During the inter-war years, American isolationism became the popular position and this was seen very much as an anti-British attitude. There were disputes over arms agreements and a succession of American administrations that were less than friendly to Great Britain. A critical moment came when the United States made it a condition of good relations for the British to break off their alliance with the Empire of Japan. The British Empire was itself divided on the issue. Canada, heavily dependent on trade with America, wanted Britain to ditch the Japanese in favor of Anglo-American solidarity. The Australians, however, near to Japan and far from Britain, wanted the Japanese kept on side. The British government decided to end the alliance with Japan, even though America offered no similar alliance in return, which caused the Japanese, who had long entertained anti-colonial enemies of the British Empire in Asia, to view all British possessions in the Asia-Pacific region as ‘fair game’. When Japan finally joined World War II alongside the other Axis Powers it would be with the claim that it was fighting to end western colonial rule, for “Asia for the Asians” and to eradicate the White population in East Asia.
|Ready to fight the U.S. invasion?|
Yet, once again, when Britain went to war against Germany a second time in 1939, the United States again declared neutrality. The American public was more isolationist than ever before, felt they had been burned by participation in the First World War and wanted no part of another one. Yet, Britain scarcely had a prayer of winning without American participation and so tried to rekindle the fires of Anglo-American kinship and solidarity. To some extent, this worked but they were opposed by the likes of the “America First” committee and by the socialists and communists who denounced the war as a capitalist crusade to benefit European imperialism. Naturally, they completely reversed themselves as soon as Germany invaded the Soviet Union at which point they became more interventionist than anyone else.
|Charles Lindbergh, America First Comm.|
The American public, however, remained stubbornly isolationist and Roosevelt realized he could do nothing unless he could provoke one of the Axis powers to attack the United States. Germany and Italy were in a position such that it was impossible to do any more to them than was already being done but Roosevelt could put the squeeze on Japan. After the Japanese occupied French Indochina, Roosevelt put sanctions on Japan which the British government and Dutch government-in-exile had no choice but to go along with. Japan would either have to back down or attack and the Japanese decided to attack. On December 7, 1941 the bombs rained down on Pearl Harbor, the U.S. declared war and the Axis powers were officially doomed. By 1945 it was all over and Britain and America were victorious. However, Britain was also so heavily indebted to the United States that the relationship had practically come full circle in terms of the power and influence of each.
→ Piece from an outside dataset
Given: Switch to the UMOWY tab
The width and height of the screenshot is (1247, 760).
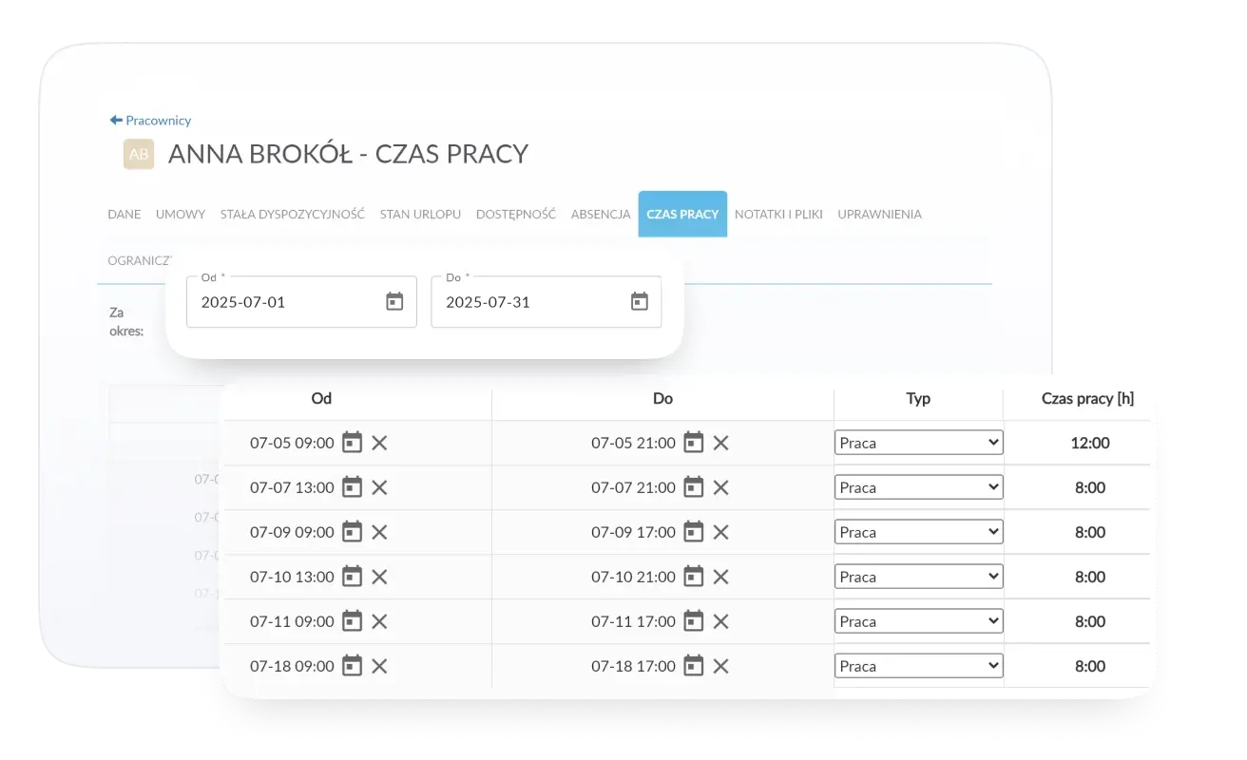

Thankfully for Britain, FDR did not live to see the end of the war, being succeeded at his death by President Truman who was at least not as anti-British as FDR had been.
|Prime Minister Clement Attlee|
Once Attlee was out, Churchill returned and he favored holding on to the British Empire but things became sticky under his successor Sir Anthony Eden in dealing with U.S. President Dwight Eisenhower. There had been talk of maintaining a smaller “third British Empire” focused on Africa but that was squashed when the Eisenhower administration undercut the British effort to hold on to the Suez Canal in Egypt. Eisenhower thought that by backing the Egyptians against the British, he could win their loyalty in the fight against communism. It did not work and this wishful thinking by American leaders would be repeated in numerous countries all to the same effect. The loss of Suez also seemed to completely break the morale of the British and ended any further desire to try to hold on to any vestige of the empire. The U.S. had also been rather put off with Britain over the refusal of London to back the French fight against communism in Indochina the previous year. However, Eisenhower later admitted that his bullying of the British over Suez had been the greatest mistake of his presidency. Too bad no one learned from it.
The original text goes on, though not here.